RECORDS SHOWN section start

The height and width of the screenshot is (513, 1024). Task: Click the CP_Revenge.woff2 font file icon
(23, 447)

RECORDS SHOWN section end
RECORDS SHOWN section start

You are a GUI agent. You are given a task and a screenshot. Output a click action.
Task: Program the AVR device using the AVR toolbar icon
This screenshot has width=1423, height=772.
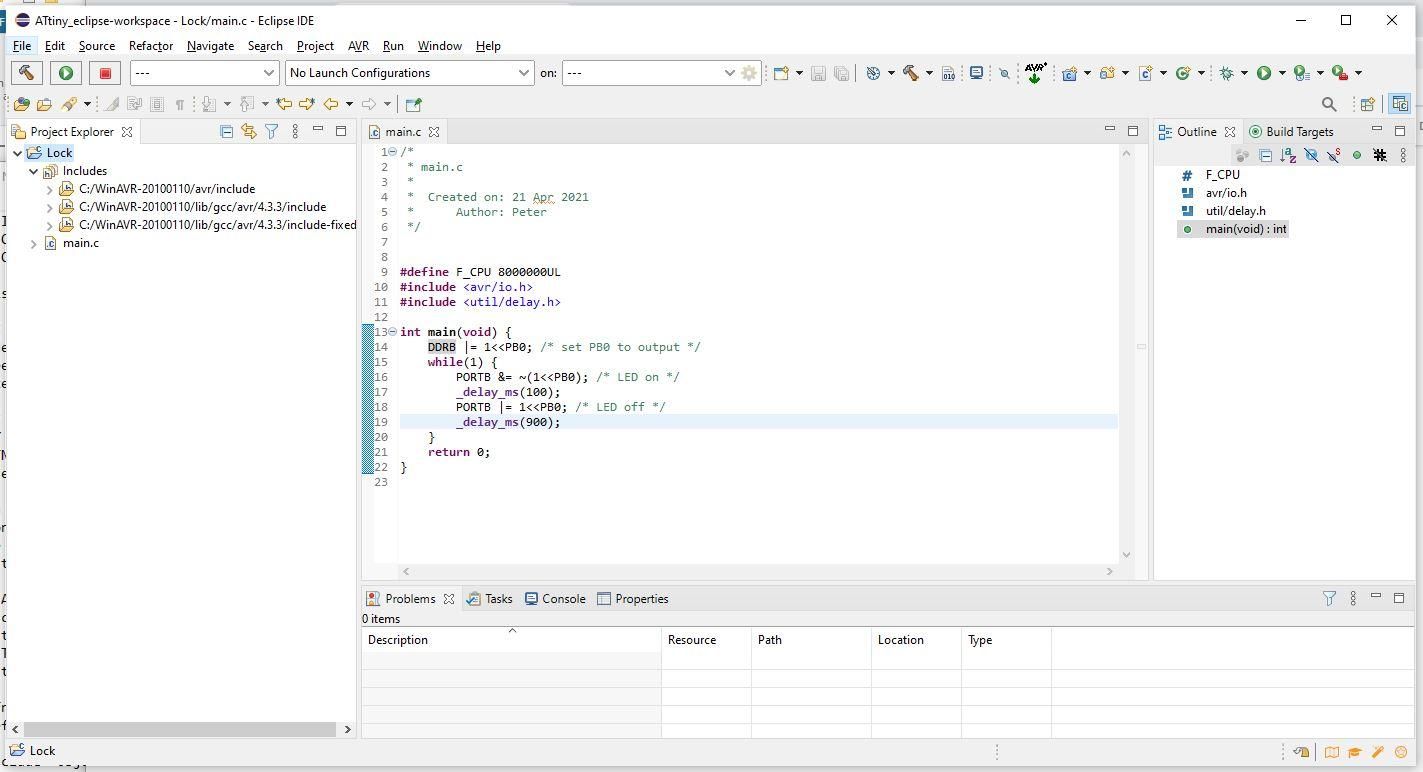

RECORDS SHOWN section end
RECORDS SHOWN section start

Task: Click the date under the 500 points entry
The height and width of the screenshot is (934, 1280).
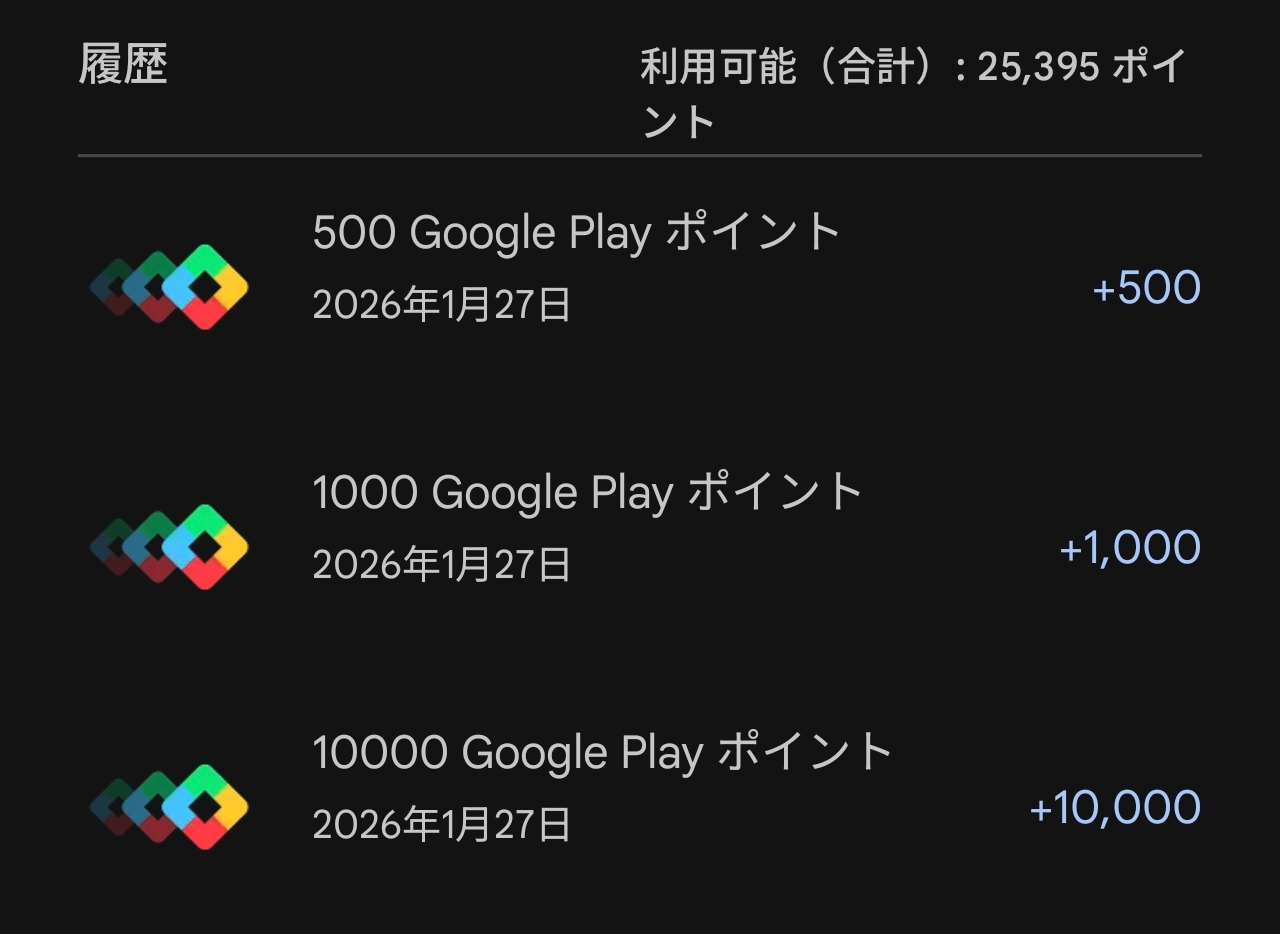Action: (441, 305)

RECORDS SHOWN section end

» WHAT IS NEEDED:
Repeat, exactly as they stand above, the lines from the line with "You are a GUI" to the line with "This screenshot has width=1423, height=772.", both lines included.

» RESPONSE AREA:
You are a GUI agent. You are given a task and a screenshot. Output a click action.
Task: Program the AVR device using the AVR toolbar icon
This screenshot has width=1423, height=772.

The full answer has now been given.